Exercise aim: Copy the lines starting at the one containing "Task: Click the toilet in the master bath" and ending at the one containing "Action: point(26,168)", both included, word for word with nothing else.

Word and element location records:
+ + + +

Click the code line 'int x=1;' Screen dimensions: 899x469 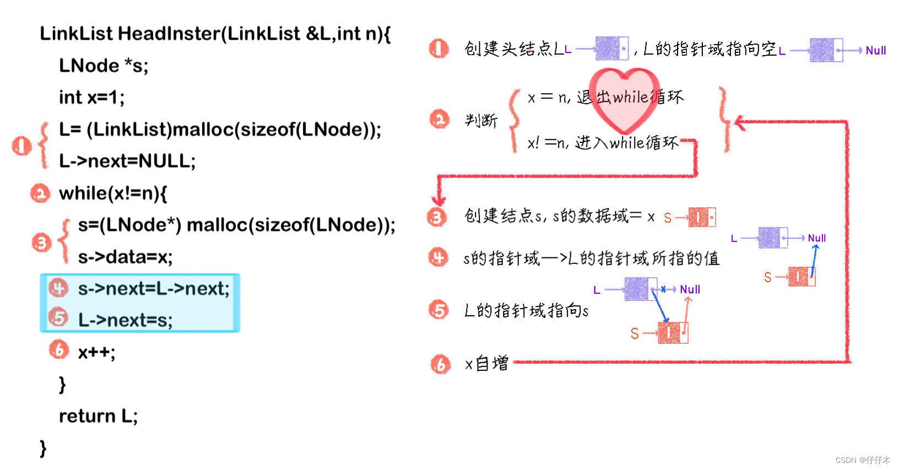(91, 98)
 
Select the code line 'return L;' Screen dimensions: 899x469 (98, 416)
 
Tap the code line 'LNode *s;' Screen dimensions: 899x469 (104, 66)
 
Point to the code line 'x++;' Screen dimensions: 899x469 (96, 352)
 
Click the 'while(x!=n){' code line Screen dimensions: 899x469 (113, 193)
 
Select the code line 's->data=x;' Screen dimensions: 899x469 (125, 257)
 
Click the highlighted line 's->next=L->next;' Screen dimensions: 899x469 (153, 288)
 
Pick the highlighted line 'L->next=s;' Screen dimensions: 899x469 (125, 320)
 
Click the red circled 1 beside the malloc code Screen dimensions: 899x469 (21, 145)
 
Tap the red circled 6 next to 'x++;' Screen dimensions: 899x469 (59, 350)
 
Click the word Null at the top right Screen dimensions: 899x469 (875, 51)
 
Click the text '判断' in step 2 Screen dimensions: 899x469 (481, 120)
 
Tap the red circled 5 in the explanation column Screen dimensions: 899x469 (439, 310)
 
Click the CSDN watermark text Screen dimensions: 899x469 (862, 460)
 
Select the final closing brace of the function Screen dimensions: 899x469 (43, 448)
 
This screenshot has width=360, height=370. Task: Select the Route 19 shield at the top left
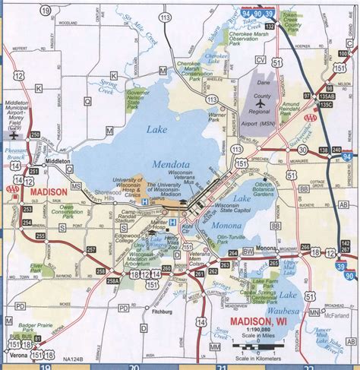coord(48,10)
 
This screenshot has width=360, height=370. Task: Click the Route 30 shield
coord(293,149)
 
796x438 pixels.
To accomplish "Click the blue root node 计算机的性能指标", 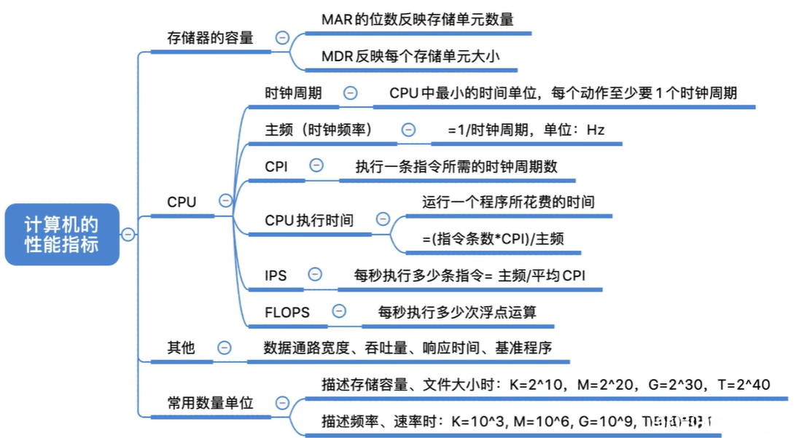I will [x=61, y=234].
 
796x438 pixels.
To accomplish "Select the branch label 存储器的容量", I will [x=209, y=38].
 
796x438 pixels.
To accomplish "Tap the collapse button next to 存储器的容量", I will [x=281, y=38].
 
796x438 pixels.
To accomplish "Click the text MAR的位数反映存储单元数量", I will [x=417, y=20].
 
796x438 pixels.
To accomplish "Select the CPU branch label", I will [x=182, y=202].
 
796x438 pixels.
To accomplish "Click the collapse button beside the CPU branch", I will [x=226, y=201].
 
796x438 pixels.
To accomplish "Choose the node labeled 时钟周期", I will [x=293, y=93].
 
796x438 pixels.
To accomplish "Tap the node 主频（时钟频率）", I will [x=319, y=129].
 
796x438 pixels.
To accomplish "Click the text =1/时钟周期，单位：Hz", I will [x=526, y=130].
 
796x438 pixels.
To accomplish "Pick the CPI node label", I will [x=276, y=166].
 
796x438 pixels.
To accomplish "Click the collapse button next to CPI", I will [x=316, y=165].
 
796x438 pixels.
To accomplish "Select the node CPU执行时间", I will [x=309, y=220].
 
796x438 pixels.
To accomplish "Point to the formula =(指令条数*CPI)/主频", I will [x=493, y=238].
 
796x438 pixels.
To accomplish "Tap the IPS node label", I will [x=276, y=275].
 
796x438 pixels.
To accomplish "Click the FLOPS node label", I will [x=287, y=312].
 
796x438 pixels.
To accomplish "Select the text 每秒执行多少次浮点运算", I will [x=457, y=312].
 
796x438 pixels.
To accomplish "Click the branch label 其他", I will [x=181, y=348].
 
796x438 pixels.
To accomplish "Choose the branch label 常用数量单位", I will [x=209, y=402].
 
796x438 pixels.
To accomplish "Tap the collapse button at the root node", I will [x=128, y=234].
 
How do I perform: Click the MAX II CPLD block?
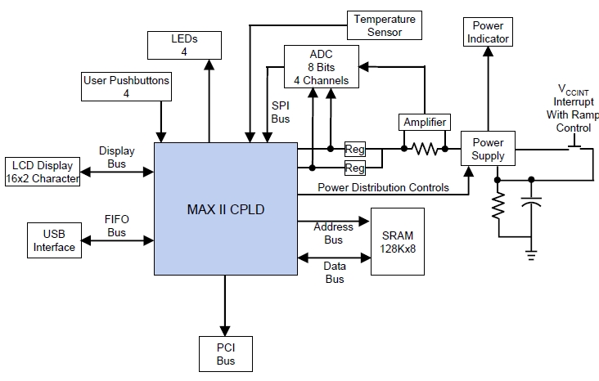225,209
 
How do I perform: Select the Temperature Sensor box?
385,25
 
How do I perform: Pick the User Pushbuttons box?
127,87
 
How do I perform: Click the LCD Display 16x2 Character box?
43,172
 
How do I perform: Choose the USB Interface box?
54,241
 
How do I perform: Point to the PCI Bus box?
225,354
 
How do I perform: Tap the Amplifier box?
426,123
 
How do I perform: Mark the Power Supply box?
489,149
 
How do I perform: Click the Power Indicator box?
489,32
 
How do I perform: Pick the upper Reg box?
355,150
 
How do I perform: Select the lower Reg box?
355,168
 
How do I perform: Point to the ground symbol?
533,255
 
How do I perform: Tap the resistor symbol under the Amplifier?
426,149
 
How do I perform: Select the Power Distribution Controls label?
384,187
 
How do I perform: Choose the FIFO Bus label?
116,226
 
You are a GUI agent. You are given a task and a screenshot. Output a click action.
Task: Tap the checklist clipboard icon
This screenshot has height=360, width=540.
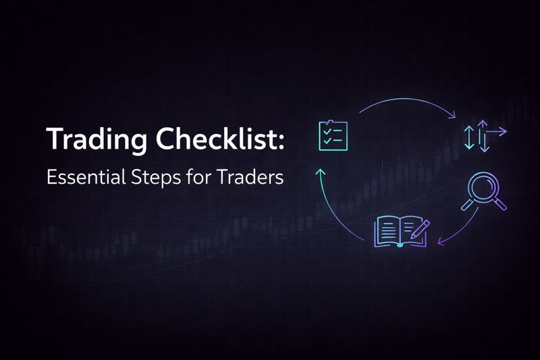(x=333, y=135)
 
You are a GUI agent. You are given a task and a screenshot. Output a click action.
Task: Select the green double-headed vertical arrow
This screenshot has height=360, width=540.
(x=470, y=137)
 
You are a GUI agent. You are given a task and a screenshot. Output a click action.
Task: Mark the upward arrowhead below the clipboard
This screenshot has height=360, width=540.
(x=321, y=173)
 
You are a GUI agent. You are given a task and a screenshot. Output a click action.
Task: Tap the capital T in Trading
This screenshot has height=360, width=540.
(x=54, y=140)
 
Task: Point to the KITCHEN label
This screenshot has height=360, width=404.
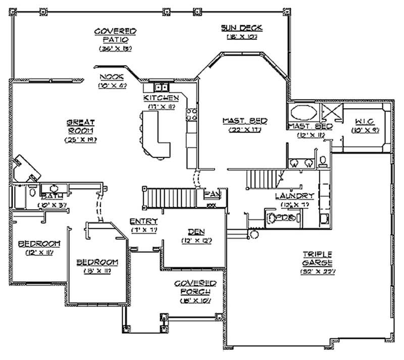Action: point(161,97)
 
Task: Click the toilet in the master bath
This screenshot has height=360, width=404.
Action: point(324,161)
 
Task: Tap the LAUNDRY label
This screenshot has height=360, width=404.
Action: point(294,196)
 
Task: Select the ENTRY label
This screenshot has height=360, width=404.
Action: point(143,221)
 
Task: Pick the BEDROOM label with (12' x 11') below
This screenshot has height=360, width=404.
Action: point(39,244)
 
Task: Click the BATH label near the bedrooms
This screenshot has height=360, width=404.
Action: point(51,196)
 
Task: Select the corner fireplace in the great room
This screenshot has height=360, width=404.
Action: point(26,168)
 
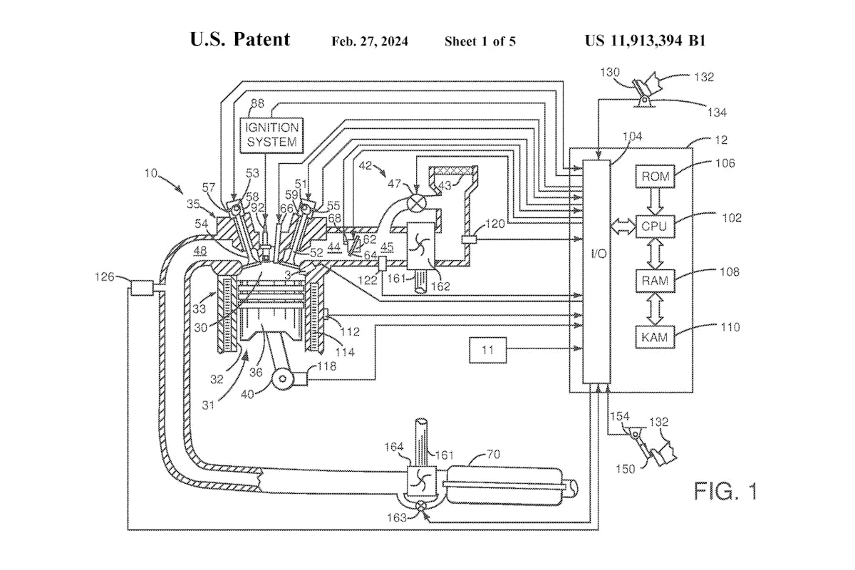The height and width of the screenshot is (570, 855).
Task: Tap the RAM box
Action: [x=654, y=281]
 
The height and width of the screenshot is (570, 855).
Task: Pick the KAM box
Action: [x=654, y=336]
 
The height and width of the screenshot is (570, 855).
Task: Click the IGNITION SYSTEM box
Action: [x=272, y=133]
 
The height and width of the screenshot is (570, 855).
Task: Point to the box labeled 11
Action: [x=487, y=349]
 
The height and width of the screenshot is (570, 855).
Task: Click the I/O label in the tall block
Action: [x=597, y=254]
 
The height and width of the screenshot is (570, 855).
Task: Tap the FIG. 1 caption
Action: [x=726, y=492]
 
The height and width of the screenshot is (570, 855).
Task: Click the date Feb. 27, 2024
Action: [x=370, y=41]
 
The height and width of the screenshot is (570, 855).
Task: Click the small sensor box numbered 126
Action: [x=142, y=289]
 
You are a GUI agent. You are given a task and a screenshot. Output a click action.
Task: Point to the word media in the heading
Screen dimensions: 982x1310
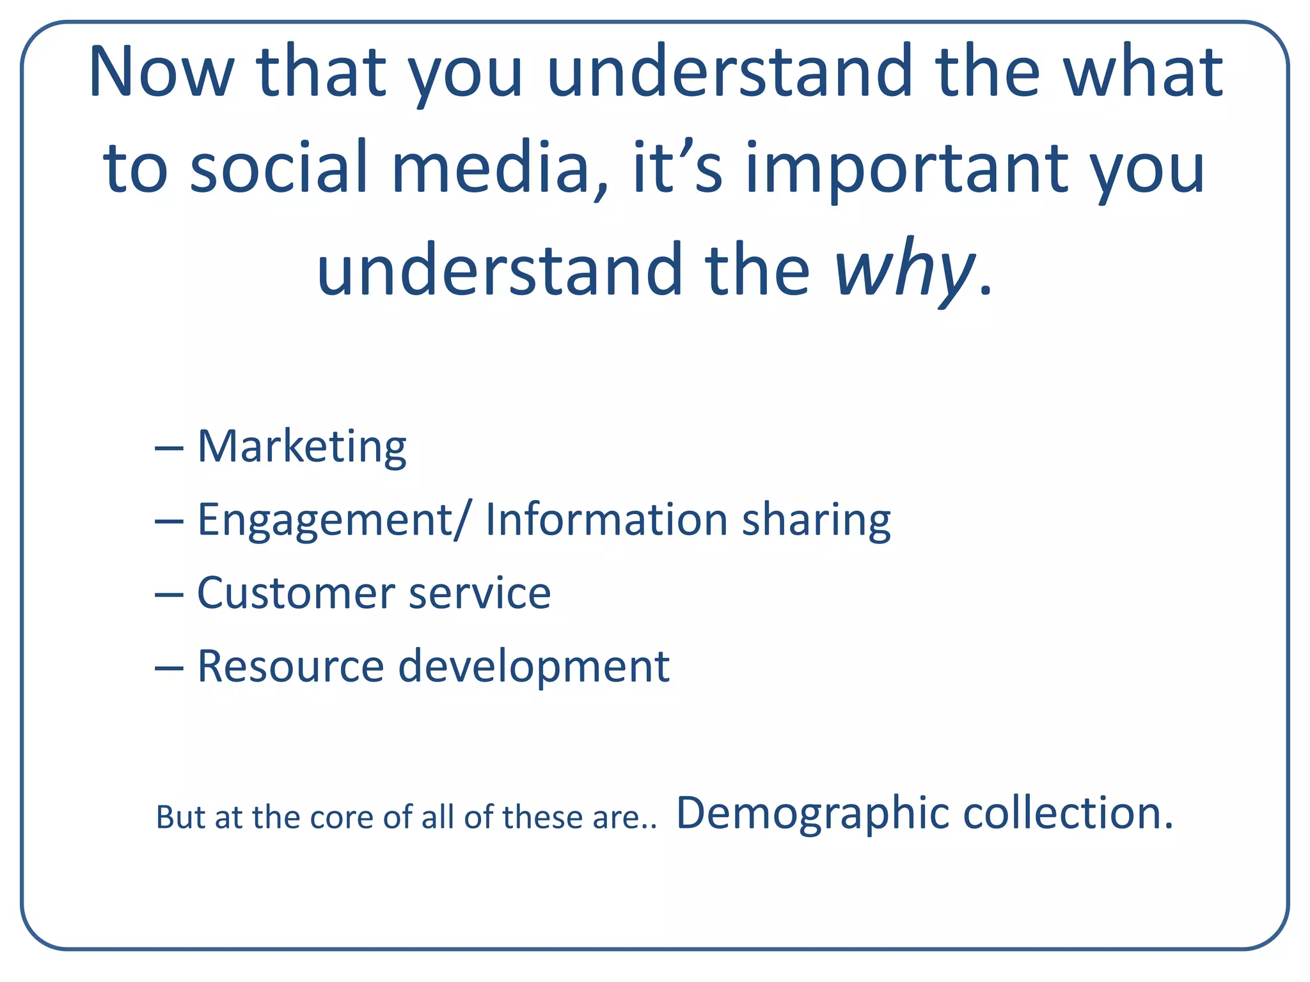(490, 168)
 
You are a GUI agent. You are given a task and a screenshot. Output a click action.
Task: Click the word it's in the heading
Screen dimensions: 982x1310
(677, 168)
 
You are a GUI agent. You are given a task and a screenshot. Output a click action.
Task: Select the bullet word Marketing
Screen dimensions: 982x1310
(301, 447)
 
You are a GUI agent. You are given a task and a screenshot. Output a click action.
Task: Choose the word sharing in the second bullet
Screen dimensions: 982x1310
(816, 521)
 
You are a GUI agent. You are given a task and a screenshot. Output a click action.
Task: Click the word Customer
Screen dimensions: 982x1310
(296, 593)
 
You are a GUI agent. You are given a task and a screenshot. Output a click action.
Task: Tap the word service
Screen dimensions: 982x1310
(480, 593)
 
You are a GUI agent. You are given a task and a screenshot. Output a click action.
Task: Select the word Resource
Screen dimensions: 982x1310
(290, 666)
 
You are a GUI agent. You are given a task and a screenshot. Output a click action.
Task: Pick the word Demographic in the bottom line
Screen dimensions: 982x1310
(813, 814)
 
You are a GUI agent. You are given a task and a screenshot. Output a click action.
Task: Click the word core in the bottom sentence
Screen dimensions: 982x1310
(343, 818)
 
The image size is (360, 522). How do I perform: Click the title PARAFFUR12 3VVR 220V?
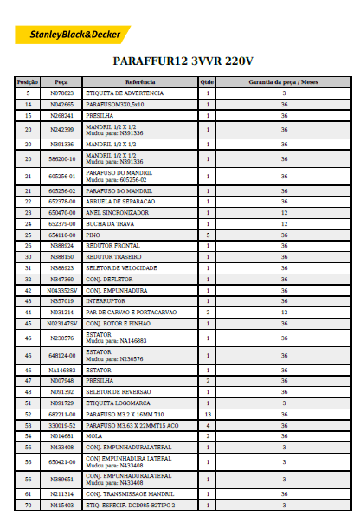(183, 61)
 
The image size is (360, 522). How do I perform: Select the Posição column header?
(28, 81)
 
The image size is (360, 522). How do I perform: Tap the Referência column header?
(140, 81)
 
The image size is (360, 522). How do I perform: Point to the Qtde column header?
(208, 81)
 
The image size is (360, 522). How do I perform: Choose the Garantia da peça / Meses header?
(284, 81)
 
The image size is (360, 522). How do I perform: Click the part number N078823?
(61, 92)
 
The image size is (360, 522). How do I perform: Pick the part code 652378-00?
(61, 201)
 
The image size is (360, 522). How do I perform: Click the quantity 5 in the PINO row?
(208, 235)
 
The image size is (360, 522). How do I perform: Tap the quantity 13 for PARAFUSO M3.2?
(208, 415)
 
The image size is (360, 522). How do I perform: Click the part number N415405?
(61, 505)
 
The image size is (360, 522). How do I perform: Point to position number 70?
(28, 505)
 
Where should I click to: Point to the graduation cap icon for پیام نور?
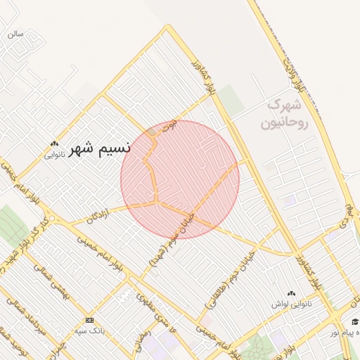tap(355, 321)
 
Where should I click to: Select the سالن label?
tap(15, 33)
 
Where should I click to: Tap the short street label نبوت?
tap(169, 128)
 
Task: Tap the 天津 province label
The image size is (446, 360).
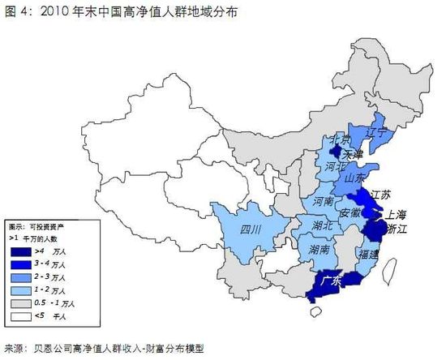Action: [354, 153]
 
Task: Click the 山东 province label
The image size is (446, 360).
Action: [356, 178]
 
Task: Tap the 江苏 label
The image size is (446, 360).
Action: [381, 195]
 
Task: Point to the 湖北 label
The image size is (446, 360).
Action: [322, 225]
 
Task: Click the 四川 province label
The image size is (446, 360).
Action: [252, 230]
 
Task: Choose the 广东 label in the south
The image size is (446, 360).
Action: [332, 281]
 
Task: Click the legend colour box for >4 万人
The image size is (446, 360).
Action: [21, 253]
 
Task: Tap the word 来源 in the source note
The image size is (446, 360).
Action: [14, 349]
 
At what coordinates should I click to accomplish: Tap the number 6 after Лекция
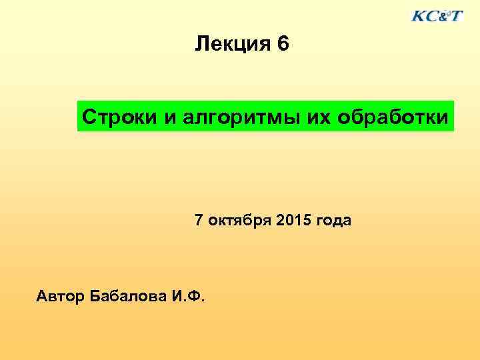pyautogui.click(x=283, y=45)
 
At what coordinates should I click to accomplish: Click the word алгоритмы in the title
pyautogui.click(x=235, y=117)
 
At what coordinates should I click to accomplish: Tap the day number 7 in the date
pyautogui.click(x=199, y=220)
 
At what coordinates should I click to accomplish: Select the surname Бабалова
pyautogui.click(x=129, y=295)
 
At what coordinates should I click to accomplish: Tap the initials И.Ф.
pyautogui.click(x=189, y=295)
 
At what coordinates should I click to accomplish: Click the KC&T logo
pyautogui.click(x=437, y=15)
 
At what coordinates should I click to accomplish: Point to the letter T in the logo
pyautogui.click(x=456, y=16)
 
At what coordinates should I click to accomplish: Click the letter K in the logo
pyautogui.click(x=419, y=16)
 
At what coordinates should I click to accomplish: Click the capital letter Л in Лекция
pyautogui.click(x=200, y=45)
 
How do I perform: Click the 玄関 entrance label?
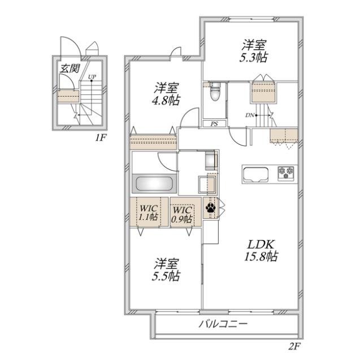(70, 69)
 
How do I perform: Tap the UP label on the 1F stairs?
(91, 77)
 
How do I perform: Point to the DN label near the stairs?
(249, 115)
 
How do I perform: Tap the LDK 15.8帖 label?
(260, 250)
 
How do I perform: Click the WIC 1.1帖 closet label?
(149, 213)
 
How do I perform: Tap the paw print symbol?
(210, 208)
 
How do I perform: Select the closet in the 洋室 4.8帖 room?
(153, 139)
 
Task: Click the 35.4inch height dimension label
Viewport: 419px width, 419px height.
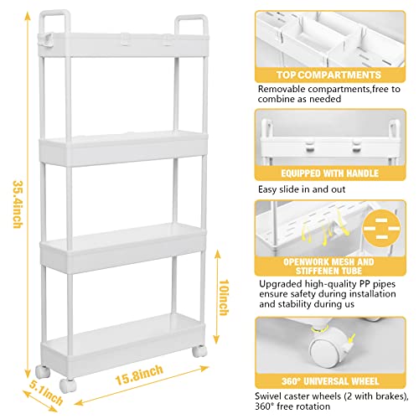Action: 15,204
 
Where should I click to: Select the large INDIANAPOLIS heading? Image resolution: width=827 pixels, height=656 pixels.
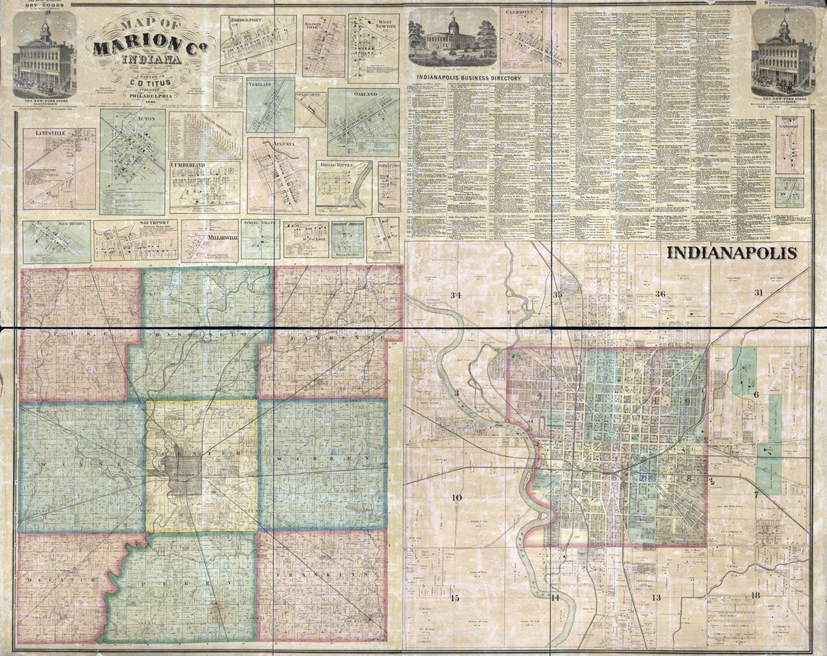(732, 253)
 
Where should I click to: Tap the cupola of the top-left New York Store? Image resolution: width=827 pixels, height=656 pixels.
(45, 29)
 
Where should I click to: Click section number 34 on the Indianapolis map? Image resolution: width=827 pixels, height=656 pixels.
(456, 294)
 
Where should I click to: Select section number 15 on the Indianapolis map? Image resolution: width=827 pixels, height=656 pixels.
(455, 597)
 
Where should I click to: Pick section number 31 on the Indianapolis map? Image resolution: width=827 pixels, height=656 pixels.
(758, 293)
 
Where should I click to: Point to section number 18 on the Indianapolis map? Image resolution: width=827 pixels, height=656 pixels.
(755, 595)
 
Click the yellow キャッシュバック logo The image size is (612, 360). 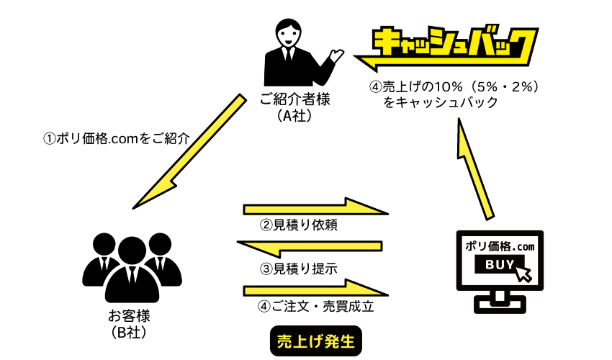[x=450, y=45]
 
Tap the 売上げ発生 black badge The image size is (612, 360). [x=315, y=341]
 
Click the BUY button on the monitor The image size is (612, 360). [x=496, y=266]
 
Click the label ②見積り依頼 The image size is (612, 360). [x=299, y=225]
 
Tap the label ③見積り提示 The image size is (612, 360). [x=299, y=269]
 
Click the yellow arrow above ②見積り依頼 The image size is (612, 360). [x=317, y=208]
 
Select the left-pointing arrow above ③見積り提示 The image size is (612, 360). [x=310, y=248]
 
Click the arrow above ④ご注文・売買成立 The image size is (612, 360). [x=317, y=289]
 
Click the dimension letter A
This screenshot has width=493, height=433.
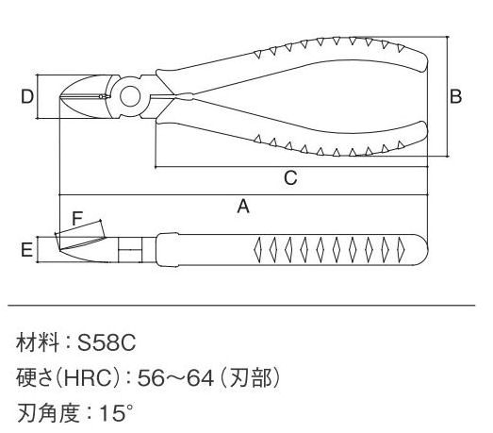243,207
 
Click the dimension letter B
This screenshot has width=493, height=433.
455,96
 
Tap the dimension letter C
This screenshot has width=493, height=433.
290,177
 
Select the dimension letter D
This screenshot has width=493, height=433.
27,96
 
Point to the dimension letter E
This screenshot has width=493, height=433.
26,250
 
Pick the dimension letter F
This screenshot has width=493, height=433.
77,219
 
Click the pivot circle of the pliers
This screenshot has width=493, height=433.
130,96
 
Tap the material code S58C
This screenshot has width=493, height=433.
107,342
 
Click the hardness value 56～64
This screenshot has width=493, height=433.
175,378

+ + + +

Reply to the task:
Task: Click the toilet in the master bath
This screenshot has height=360, width=404.
Action: point(324,161)
 
Task: Tap the LAUNDRY label
This screenshot has height=360, width=404.
Action: point(294,196)
 
Task: Select the ENTRY label
This screenshot has height=360, width=404.
Action: point(143,221)
 
Task: Pick the BEDROOM label with (12' x 11') below
This screenshot has height=360, width=404.
Action: point(39,244)
 
Task: Click the BATH label near the bedrooms
This screenshot has height=360, width=404.
Action: point(51,196)
 
Task: Select the corner fireplace in the great room
This screenshot has height=360, width=404.
Action: point(26,168)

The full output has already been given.